PROBLEM TO WORK ON:
In the forum thread about highlighting discrepancy cells in duplicate rows, which four columns does the reply combine to build the [Other Attributes] helper column?

TEXT FOR ANALYSIS:
^^^^^^^^
Highlighting discrepancy cells in duplicate rows



I have sheet with participants registration information for a study, and where the form is completed by participants. The sheet has columns like First Name, Last Name, Email address, Country, City, Institution etc.

There are certain participants who are completing the registration more than once, and to identify the duplicates, I have used formulas, where if same email is appeared second time in a sheet, column name "occurrences" will be returned to 2, and I have also created another checkpoint which check for first name, last name, country and institution, where if any two rows has exactly same information for these columns, this column will be starred (the reason for using this second checkpoint is, because there will be a possibility that participant might register with new mail, the next time). For either of the two scenarios, I manually go and delete the duplicate entry (if the second entry also has the exact same info as first entry).

However, if the second entry by same participant who have already registered earlier has given different information (for example years of experience was submitted as 5 years in first entry, and 10 years in second entry), I just wanted to create a conditional formatting to highlight the cell that has discrepancy (in our example, I wanted to cell "Years of experience" to be highlighted automatically) for the duplicate rows of that participant. so that it will be easy on eyes to check the highlighted cells, rather than checking each cell for discrepancy. Is it possible to do? Can someone please give suggestions?



  • jmyzk_cloudsmart_jp
    jmyzk_cloudsmart_jp ✭✭✭✭✭✭
    edited 06/16/24

    Hi @Mounika

    To check for mismatches, you need to get the first entry in a particular column, such as [Years of Experience], for a specific duplicate type, [Email], or [Other Attributes], and compare that entry with the value of the duplicate entry.


    To get the first entry in the demo solution above, I added several helper columns as follows;

    [Other Attributes] =[First Name]@row + [Last Name]@row + Country@row + Institution@row

    [Occurrences (Email)] =RANKEQ([Row ID]@row, COLLECT([Row ID]:[Row ID], Email:Email, Email@row), 1)

    [Occurrences (Other)] =RANKEQ([Row ID]@row, COLLECT([Row ID]:[Row ID], [Other Attributes]:[Other Attributes], [Other Attributes]@row), 1)

    [Checkpoint (Email)] =IF([Occurrences (Email)]@row > 1, 1)

    [Checkpoint (Other)] =IF([Occurrences (Other)]@row > 1, 1)

    With the first two RANKEQ formulas, I can determine what [Row ID] is the one for the first entry of the duplicates by checking if the value is 1.

    With the above helper columns, I can get the first entry of [Years of Experiences] and [City] as follows;

    [Years of Experience 1] =IF([Checkpoint (Email)]@row, JOIN(COLLECT([Years of Experience]:[Years of Experience], Email:Email, Email@row, [Occurrences (Email)]:[Occurrences (Email)], 1)), IF([Checkpoint (Other)]@row, JOIN(COLLECT([Years of Experience]:[Years of Experience], [Other Attributes]:[Other Attributes], [Other Attributes]@row, [Occurrences (Other)]:[Occurrences (Other)], 1))))

    [City 1] =IF([Checkpoint (Email)]@row, JOIN(COLLECT(City:City, Email:Email, Email@row, [Occurrences (Email)]:[Occurrences (Email)], 1)), IF([Checkpoint (Other)]@row, JOIN(COLLECT(City:City, [Other Attributes]:[Other Attributes], [Other Attributes]@row, [Occurrences (Other)]:[Occurrences (Other)], 1))))

    In the above formula, I used JOIN(COLLECT()) functions, but you can also use INDEX(MATCH()) functions.

    Then, I can add helper columns to use in the conditional formatting by comparing the [Years of Experience] with [Years of Experience 1], for example.
^^^^^^^^
COLLECTED DATA:

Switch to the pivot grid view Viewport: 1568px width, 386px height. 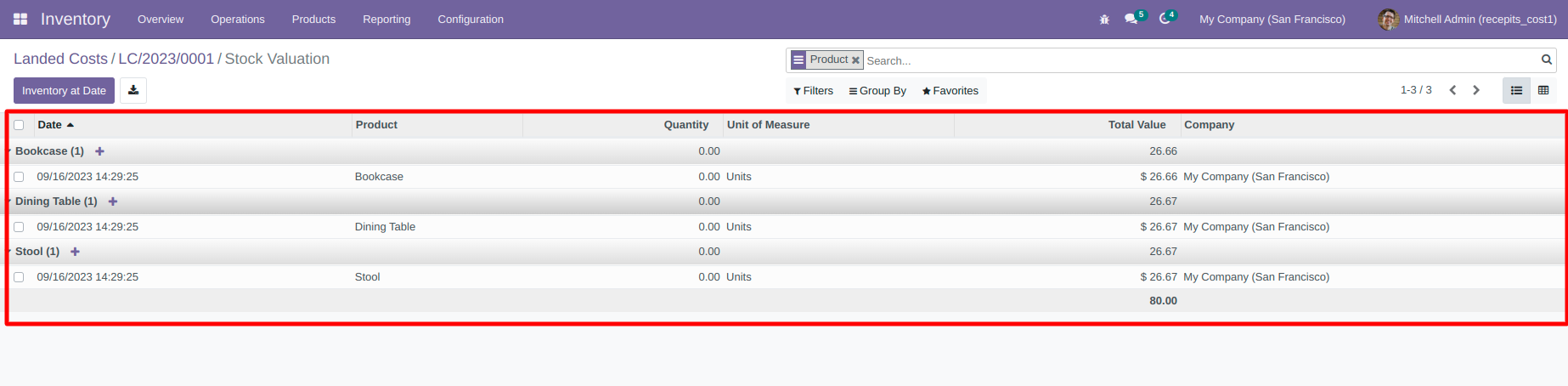tap(1543, 90)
^^^^^^^^
RESULT FOR THIS EXERCISE:
First Name, Last Name, Country, and Institution.